Line by line, copy the records below exactly.
# # # # #
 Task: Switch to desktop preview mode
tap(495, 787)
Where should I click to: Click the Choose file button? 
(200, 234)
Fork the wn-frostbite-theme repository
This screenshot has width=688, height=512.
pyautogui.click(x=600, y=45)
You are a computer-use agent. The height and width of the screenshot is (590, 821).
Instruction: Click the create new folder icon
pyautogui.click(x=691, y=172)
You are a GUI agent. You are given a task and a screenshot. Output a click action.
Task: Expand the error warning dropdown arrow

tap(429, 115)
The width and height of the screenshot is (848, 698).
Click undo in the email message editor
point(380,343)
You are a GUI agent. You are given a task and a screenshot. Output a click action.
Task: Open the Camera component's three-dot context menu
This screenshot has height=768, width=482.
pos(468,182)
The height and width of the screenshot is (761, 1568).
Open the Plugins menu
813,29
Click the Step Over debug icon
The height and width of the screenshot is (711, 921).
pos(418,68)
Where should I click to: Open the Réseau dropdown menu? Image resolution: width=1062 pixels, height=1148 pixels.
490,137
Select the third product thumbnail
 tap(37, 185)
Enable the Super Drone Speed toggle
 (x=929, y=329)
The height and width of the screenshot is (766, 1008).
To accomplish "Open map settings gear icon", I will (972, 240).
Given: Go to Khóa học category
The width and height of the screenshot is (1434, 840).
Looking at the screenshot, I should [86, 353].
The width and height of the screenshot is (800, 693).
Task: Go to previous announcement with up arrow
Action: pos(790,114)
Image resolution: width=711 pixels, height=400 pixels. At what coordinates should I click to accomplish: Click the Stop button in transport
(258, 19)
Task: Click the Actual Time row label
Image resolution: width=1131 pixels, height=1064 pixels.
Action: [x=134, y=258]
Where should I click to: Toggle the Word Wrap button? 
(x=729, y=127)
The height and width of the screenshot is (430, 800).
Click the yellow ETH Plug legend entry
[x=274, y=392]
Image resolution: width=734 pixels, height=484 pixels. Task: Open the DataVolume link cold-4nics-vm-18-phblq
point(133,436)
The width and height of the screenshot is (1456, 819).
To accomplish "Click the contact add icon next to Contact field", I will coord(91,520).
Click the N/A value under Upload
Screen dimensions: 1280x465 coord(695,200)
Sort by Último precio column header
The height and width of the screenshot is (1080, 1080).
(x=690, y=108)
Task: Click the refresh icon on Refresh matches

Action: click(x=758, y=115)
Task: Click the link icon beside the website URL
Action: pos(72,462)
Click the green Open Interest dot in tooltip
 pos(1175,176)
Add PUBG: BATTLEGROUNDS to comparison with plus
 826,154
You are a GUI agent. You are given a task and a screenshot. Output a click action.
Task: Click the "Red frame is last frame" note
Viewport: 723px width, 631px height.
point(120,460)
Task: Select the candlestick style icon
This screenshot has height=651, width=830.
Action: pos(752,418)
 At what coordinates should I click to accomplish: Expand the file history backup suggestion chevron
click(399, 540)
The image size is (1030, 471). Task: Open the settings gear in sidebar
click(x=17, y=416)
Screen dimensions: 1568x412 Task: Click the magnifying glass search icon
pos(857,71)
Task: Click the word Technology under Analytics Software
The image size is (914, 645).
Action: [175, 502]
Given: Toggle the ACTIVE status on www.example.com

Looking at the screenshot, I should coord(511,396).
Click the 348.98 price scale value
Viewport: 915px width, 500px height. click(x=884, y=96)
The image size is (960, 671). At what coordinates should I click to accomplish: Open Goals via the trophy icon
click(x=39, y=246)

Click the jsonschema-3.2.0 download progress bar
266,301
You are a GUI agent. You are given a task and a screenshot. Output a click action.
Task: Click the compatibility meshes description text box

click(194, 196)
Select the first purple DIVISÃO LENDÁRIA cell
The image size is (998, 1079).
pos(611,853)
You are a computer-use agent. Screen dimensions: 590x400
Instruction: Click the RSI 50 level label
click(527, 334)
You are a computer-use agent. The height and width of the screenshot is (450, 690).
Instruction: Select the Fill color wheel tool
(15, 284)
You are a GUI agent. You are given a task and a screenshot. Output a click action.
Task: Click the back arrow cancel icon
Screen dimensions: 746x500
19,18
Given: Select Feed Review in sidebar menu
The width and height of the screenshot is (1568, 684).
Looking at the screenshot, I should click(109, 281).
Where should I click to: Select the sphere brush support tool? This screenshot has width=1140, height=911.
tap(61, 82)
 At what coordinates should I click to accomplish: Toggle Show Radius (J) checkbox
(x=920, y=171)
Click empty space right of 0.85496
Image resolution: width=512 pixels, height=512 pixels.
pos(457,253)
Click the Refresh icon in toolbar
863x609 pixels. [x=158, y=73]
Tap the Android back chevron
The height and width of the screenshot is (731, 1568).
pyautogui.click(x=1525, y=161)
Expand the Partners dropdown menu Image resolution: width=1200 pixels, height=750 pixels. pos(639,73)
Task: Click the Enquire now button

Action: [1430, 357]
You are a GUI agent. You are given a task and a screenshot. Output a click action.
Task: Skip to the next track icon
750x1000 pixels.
# # # # #
* [Reply]
 Task: Switch to desktop preview mode
tap(495, 787)
Where should I click to: Click the Choose file button? 
(200, 234)
Fork the wn-frostbite-theme repository
This screenshot has width=688, height=512.
pyautogui.click(x=600, y=45)
You are a computer-use agent. The height and width of the screenshot is (590, 821).
Instruction: Click the create new folder icon
pyautogui.click(x=691, y=172)
You are a GUI agent. You are given a task and a screenshot. Output a click action.
Task: Expand the error warning dropdown arrow

tap(429, 115)
The width and height of the screenshot is (848, 698).
Click undo in the email message editor
point(380,343)
You are a GUI agent. You are given a task and a screenshot. Output a click action.
Task: Open the Camera component's three-dot context menu
This screenshot has height=768, width=482.
pos(468,182)
The height and width of the screenshot is (761, 1568).
Open the Plugins menu
813,29
Click the Step Over debug icon
The height and width of the screenshot is (711, 921).
pos(418,68)
Where should I click to: Open the Réseau dropdown menu? Image resolution: width=1062 pixels, height=1148 pixels.
490,137
Select the third product thumbnail
 tap(37, 185)
Enable the Super Drone Speed toggle
 (x=929, y=329)
The height and width of the screenshot is (766, 1008).
To accomplish "Open map settings gear icon", I will (972, 240).
Given: Go to Khóa học category
The width and height of the screenshot is (1434, 840).
Looking at the screenshot, I should [86, 353].
The width and height of the screenshot is (800, 693).
Task: Go to previous announcement with up arrow
Action: pos(790,114)
Image resolution: width=711 pixels, height=400 pixels. At what coordinates should I click to accomplish: Click the Stop button in transport
(258, 19)
Task: Click the Actual Time row label
Image resolution: width=1131 pixels, height=1064 pixels.
Action: [x=134, y=258]
Where should I click to: Toggle the Word Wrap button? 
(x=729, y=127)
The height and width of the screenshot is (430, 800).
Click the yellow ETH Plug legend entry
[x=274, y=392]
Image resolution: width=734 pixels, height=484 pixels. Task: Open the DataVolume link cold-4nics-vm-18-phblq
point(133,436)
The width and height of the screenshot is (1456, 819).
To accomplish "Click the contact add icon next to Contact field", I will coord(91,520).
Click the N/A value under Upload
Screen dimensions: 1280x465 coord(695,200)
Sort by Último precio column header
The height and width of the screenshot is (1080, 1080).
(x=690, y=108)
Task: Click the refresh icon on Refresh matches

Action: click(x=758, y=115)
Task: Click the link icon beside the website URL
Action: pos(72,462)
Click the green Open Interest dot in tooltip
 pos(1175,176)
Add PUBG: BATTLEGROUNDS to comparison with plus
 826,154
You are a GUI agent. You are given a task and a screenshot. Output a click action.
Task: Click the "Red frame is last frame" note
Viewport: 723px width, 631px height.
point(120,460)
Task: Select the candlestick style icon
This screenshot has height=651, width=830.
Action: pos(752,418)
 At what coordinates should I click to accomplish: Expand the file history backup suggestion chevron
click(399, 540)
The image size is (1030, 471). Task: Open the settings gear in sidebar
click(x=17, y=416)
Screen dimensions: 1568x412 Task: Click the magnifying glass search icon
pos(857,71)
Task: Click the word Technology under Analytics Software
The image size is (914, 645).
Action: [175, 502]
Given: Toggle the ACTIVE status on www.example.com

Looking at the screenshot, I should coord(511,396).
Click the 348.98 price scale value
Viewport: 915px width, 500px height. click(x=884, y=96)
The image size is (960, 671). At what coordinates should I click to accomplish: Open Goals via the trophy icon
click(x=39, y=246)

Click the jsonschema-3.2.0 download progress bar
266,301
You are a GUI agent. You are given a task and a screenshot. Output a click action.
Task: Click the compatibility meshes description text box

click(194, 196)
Select the first purple DIVISÃO LENDÁRIA cell
The image size is (998, 1079).
pos(611,853)
You are a computer-use agent. Screen dimensions: 590x400
Instruction: Click the RSI 50 level label
click(527, 334)
You are a computer-use agent. The height and width of the screenshot is (450, 690).
Instruction: Select the Fill color wheel tool
(15, 284)
You are a GUI agent. You are given a task and a screenshot. Output a click action.
Task: Click the back arrow cancel icon
Screen dimensions: 746x500
19,18
Given: Select Feed Review in sidebar menu
The width and height of the screenshot is (1568, 684).
Looking at the screenshot, I should click(109, 281).
Where should I click to: Select the sphere brush support tool? This screenshot has width=1140, height=911.
tap(61, 82)
 At what coordinates should I click to accomplish: Toggle Show Radius (J) checkbox
(x=920, y=171)
Click empty space right of 0.85496
Image resolution: width=512 pixels, height=512 pixels.
pos(457,253)
Click the Refresh icon in toolbar
863x609 pixels. [x=158, y=73]
Tap the Android back chevron
The height and width of the screenshot is (731, 1568).
pyautogui.click(x=1525, y=161)
Expand the Partners dropdown menu Image resolution: width=1200 pixels, height=750 pixels. pos(639,73)
Task: Click the Enquire now button

Action: [1430, 357]
You are a GUI agent. You are given a task and a screenshot. Output a click action.
Task: Skip to the next track icon
750x1000 pixels.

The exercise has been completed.